There’s seemed to be a whole lot of injustice going around, and we generally like to think that increases the likelihood of somebody getting ghostly.  “For a long while after apparitions continued to be seen, and groans to be heard in that place, so our fathers have told us, they ordered the gates of the baths to be built up; and even to this day those who live in the neighborhood believe that they sometimes see spectres, and hear alarming sounds” (Plutarch, Life of Cimon).  Apart from the hauntings, this would seem to have ended the matter, but alas, the neighboring city of Orchomenia, jockeying for power and prestige with Chaeronea, decided to try and take advantage of the situation and bring the might of the Roman Empire down on their heads by denouncing the murder as politically motivated and sanctioned by the Chaeroneans to the Praetor of Macedonia (the Romans had not yet installed a governor).  “Then the Orchomenians, ‘being near neighbours unto the Chaeroneans, and therefore their enemies,’ hire an ‘informer’ to accuse all the Chaeroneans of complicity in the original murder; and it is only the just testimony of the Roman general, Lucullus, who again chances to be marching by, which saves the town from punishment.
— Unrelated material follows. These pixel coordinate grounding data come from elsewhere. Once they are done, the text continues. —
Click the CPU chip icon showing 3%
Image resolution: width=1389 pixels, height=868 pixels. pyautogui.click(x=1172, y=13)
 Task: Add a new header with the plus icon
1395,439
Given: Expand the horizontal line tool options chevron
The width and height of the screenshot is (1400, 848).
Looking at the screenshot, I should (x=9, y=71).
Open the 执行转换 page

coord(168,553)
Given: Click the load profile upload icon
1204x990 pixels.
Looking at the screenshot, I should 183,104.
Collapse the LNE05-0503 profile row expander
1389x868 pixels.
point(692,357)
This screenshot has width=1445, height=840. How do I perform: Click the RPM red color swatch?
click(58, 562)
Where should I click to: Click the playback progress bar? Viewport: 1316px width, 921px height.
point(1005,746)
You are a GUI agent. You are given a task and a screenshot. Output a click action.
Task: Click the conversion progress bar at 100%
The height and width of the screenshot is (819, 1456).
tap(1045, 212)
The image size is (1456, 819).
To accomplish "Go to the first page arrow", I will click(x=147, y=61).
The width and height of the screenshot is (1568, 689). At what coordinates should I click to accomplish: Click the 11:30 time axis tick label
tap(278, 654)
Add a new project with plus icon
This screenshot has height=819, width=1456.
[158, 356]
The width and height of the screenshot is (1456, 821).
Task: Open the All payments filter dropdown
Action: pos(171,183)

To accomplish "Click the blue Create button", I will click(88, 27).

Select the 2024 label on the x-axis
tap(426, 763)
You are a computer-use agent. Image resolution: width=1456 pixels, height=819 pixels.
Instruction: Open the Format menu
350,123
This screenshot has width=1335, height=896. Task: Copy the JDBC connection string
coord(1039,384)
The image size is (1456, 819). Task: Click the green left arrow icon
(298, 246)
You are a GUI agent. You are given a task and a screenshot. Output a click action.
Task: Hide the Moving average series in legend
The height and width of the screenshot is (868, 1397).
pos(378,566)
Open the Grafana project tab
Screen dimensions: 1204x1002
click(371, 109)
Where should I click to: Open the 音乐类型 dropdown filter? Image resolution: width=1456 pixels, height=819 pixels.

An image is set up to Lucullus which Plutarch has seen; and even to his day ‘terrible voices and cries’ are heard by the neighbours from behind the walled-up door of the bath-house, in which Damon had died” (Wyndham, 1919, p150).

Isn’t it remarkable that across time and culture, were we simply to change the names, places, and dates, this ghost story from the 1st Century B.C. reflects almost every ghost story ever told?  One might argue that human history is the compounding of one wrong with another wrong, a never-ending cycle that will only end in making us all phantoms.  Perhaps in walling off our ghosts, we deny each other’s essential humanity, or as Sophocles said, “I pity the poor wretch, though he’s my enemy. He’s yoked to an evil delusion, but the same fate could be mine. I see clearly: we who live are all phantoms, fleeing shadows.”

References
Plutarch. Plutarch’s Lives of the Noble Grecians and Romans. London: D. Nutt, 1895.
Plutarch. Plutarch’s Lives: The Translation Called Dryden’s. Boston: Little, Brown, and company, 1875.
Wyndham, George, 1863-1913. Essays in Romantic Literature. London: Macmillan, 1919.